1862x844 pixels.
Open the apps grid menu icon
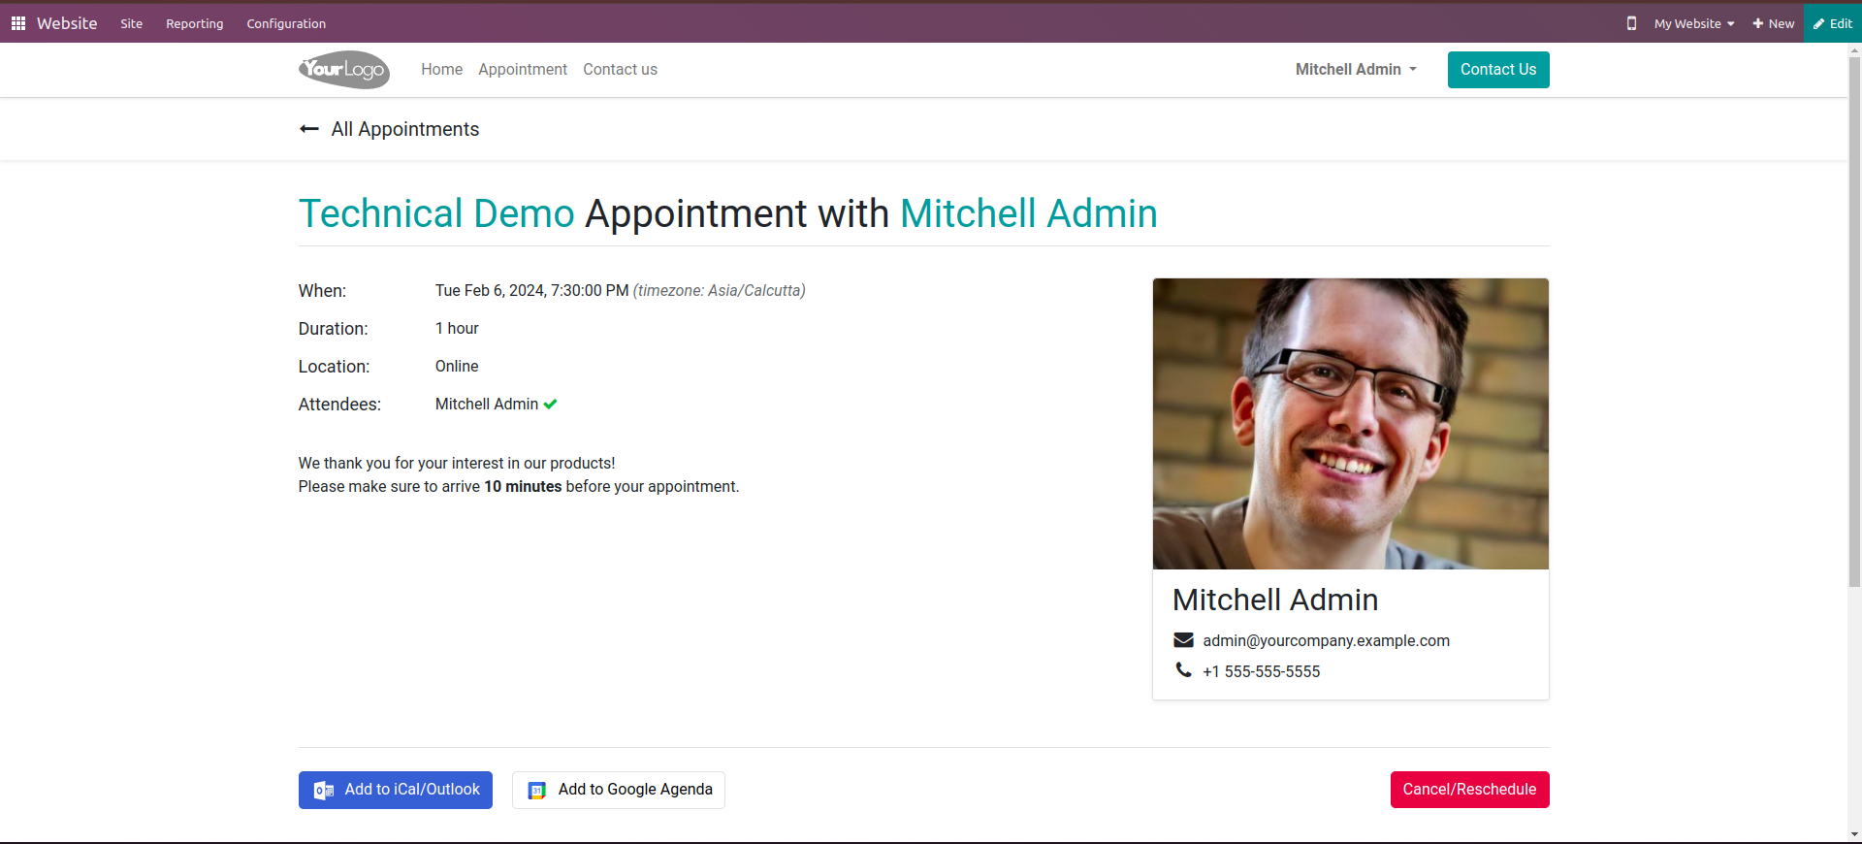[18, 23]
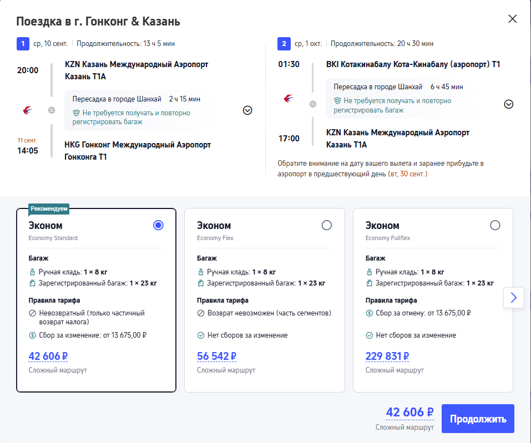Click the non-refundable icon in Economy Standard
The width and height of the screenshot is (531, 443).
point(33,313)
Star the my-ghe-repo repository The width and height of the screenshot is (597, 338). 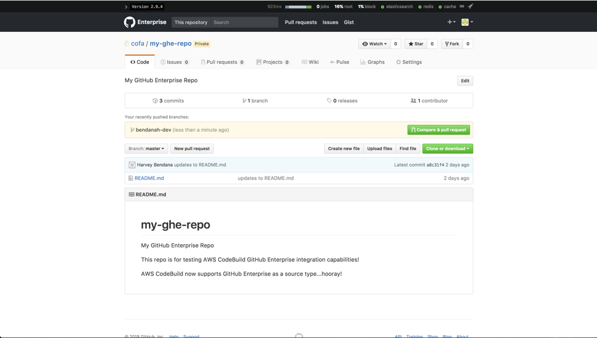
▬▬▬
### EXERCISE DETAILS
Transcribe every line of the listing above exactly; skip the pictures.

### SOLUTION FOR THIS EXERCISE
1862x844 pixels.
Open the apps grid menu icon
[18, 23]
Click the non-refundable icon in Economy Standard
The width and height of the screenshot is (531, 443).
point(33,313)
Star the my-ghe-repo repository The width and height of the screenshot is (597, 338). 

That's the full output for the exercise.